Из этого Нэссун делает несколько выводов, выделяя смысл из болтовни. В любом случае Нида, Умбра и Шаффа более не Стражи в полном смысле этого слова, хотя и были ими. Они отреклись от кредо своего ордена, решив предать старые пути. Так что использование серебра явно было предметом жесточайшей тревоги обычных Стражей – но почему? Если только некоторым орогенам Эпицентра было дозволено развивать мастерство, «прогрессировать», так в чем опасность, если это сделали бы слишком многие? И почему эти бывшие Стражи, некогда «отобранные» ради мастерства, позволяют теперь ей действовать без ограничений?

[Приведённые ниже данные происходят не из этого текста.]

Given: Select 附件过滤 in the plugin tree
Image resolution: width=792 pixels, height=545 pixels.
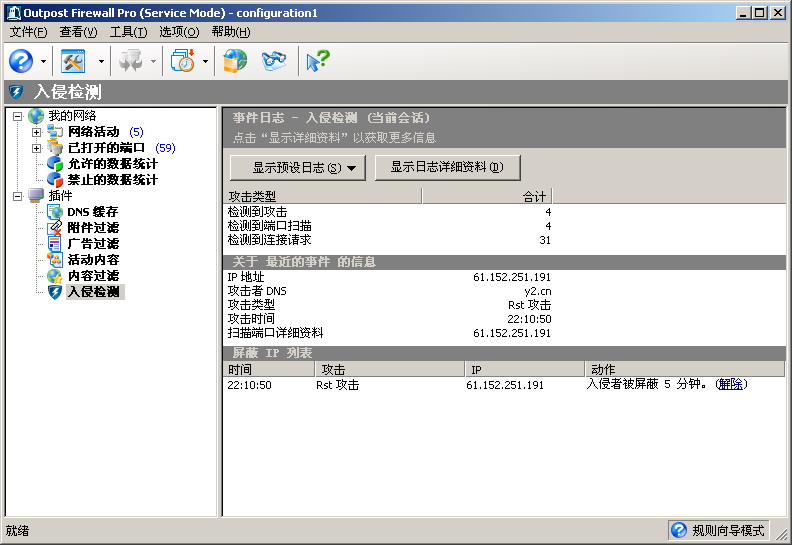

Она замечает, что Шаффа здесь ради этого разговора, но он молчит. Он просто смотрит на нее, улыбаясь и подрагивая каждый раз, как в нем дергается серебряная искра. В последнее время с ним такое часто. Нэссун не понимает почему.
Нэссун, проводя дни в Найденной Луне, вечером обычно возвращается домой. Джиджа поселился в доме в Джекити, и каждый раз, как она возвращается, в доме появляются новые признаки обжитости, которые ей нравятся: на удивление яркая синяя краска на старой деревянной двери; свежие опилки в маленьком огородике, хотя он чахнет по мере сгущения пепельных облаков; коврик в маленькой комнате, предназначенной для нее, который он выменял на стеклянный нож. Комната не такая большая, как была в Тиримо, но в ней есть окошко, выходящее на лес вокруг плато Джекити. За лесом воздух достаточно прозрачен, и она порой может видеть берег – далекую белую полосу сразу за зеленью леса. За ним лежит голубой простор, манящий ее, хотя отсюда там не на что смотреть кроме как на клин голубизны. Она никогда не видела моря так близко, и Эйтц рассказывает ей о нем замечательные истории: оно пахнет солью и странной жизнью; оно омывает такую штуку, как песок, в нем мало что растет из-за соли; иногда его твари извиваются или булькают – вроде крабов и кальмаров или пескозубов, хотя последние, как говорят, появляются только Зимой. Там постоянная опасность цунами, вот почему никто не живет у моря, если может, – и действительно, через несколько дней после того, как Нэссун и Джиджа добираются до Джекити, она скорее сэссит, чем видит последствия большого землетрясения далеко на востоке, далеко от моря. Она сэссит также дрожь, вызванную сдвигом чего-то большого, ударившую затем в землю на побережье. Она радуется, что она далеко.
И все же приятно снова иметь дом. Жизнь начинает казаться нормальной впервые за очень долгое время. Раз вечером за ужином Нэссун рассказывает отцу то, что Эйтц говорил ей о море. Он смотрит скептически, затем спрашивает, где она такое слышала. Она рассказывает ему об Эйтце, и он становится очень тихим.
– Это парень-рогга? – спрашивает он через мгновение.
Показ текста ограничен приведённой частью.